Stanistreet moved impatiently. "I don't think. I've no opinion on the subject. And I never interfere between a man and his Maker—it's bad form. They must settle it between them."
"It's all very well to be so infernally polite. But this sort of thing wakes you up impolitely, and makes you ask impolite questions. I suppose I've seen men die by dozens—so have you—seen them die as if they enjoyed it, and seen them foaming at the mouth, kicking against death—and I can't say it particularly staggered my belief in my Maker. But when it comes to the women, somehow it seems more polite not to believe in him than to believe that he does these damnable things on purpose."
Stanistreet closed his eyes to shut out the sight of Tyson and his eternal cigar, and the slow monotonous movement of his lips. His friend's theological views were not exactly the supreme interest of the moment.
"Down there in the desert" (Tyson seemed to dream as he raised his eyes to the great map of the Soudan that hung above the chimney-piece), "where there's no end to the sand and the sky, and man's nothing and woman less than nothing, this curious belief in the infinite seems the natural thing; it simply possesses you. You know the feeling? But here it gets crowded out somehow; it's too big for these little houses we've got to live in, and work in, and die in. It's beastly business thinking, though. I fancy old Tennyson got very near the mark—
"'Perplexed in faith, but pure in deeds.
At last he beat his music out;
There lives more faith in honest doubt,
Believe me, than in half—'"
There was a sharp bitter cry, stifled in the instant of its utterance, and Tyson started to his feet. His mouth worked convulsively. "My God! I don't care who's responsible for this filthy world. Nobody but a fiend could take that little thing and torture her so. Think of it, Louis!"
"I'm trying not to think of it. It's damnable as you say, but—other women have to stand it."
"Other women!" Tyson flung the words out like an execration that throbbed with his scorn and loathing of the sex. Other women! By an act of his will he had put his wife on a high pedestal for the moment—made her shine, for the moment, white and fair above the contemptible herd, her obscure multitudinous sisterhood. Other women! The phrase had an undertone of dull passionate self-reproach that was distinctly audible to Stanistreet's finer ear. Stanistreet knew many things about Tyson—knew, for instance, the cause that but for this would have taken him up to town; and Tyson knew that he knew.

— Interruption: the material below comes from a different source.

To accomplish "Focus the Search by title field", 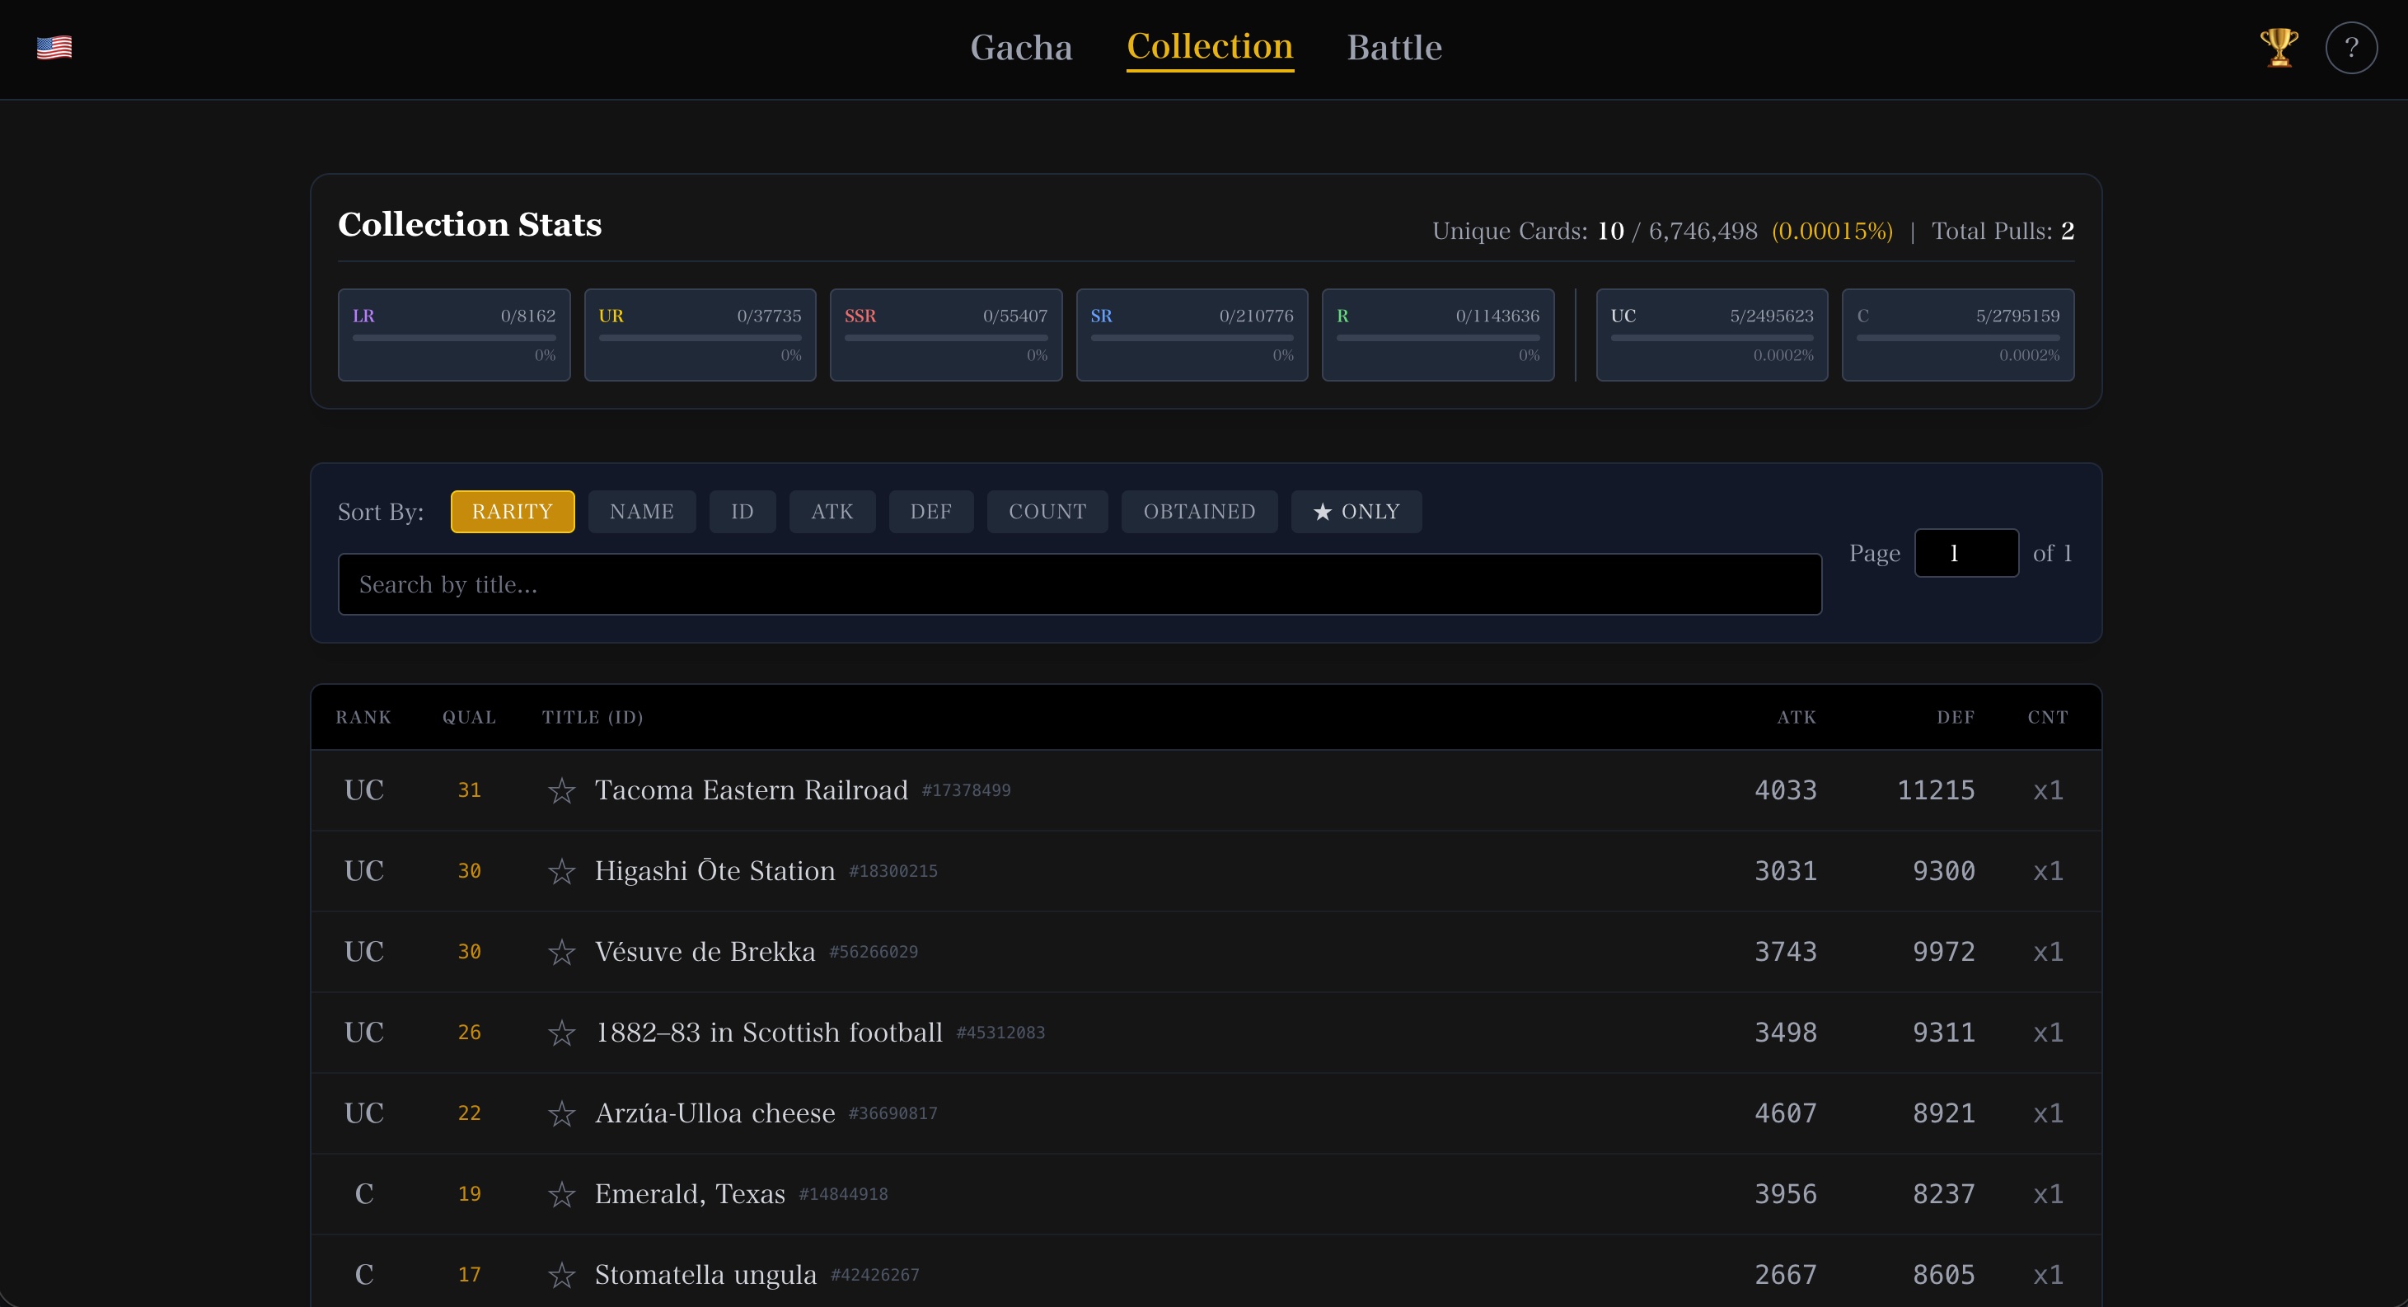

If it came to that, Stanistreet too had some grounds for self-reproach. He took up a book and tried to read; but the words reeled and staggered and grew dim before him; he found himself listening to the ticking of the clock, and the pulse of time became a woman's heart beating violently with pain, a heart indistinguishable from his own. Other women (it was he who had used the words)—was it simply by her share in their grim lot that Mrs. Nevill Tyson had contrived to invest herself with this somber significance? Perhaps. It was the same woman that he had driven with, laughed with, flirted with a hundred times—the woman that in the natural course of things (Tyson apart) he would infallibly have made love to; and yet in one day and one night her prettinesses, her impertinences had fallen from her like a frivolous garment, leaving only the simple eternal lines of her womanhood. Henceforth, whatever he might think, he would not think of her to-morrow as he had thought yesterday; whatever he felt to-morrow, his feeling would never lose that purifying touch of tragic pity. Mrs. Nevill Tyson would never be the same woman that he had known before. And yet—she was a fool, a fool; and he doubted if her sufferings would make her any wiser.
Tyson looked at his watch. "Look there, Stanistreet, it's two o'clock—there must be some blundering. I'll speak to Baker. What are those damned doctors thinking of! Why can't they have done with it? Why can't they put her under chloroform?"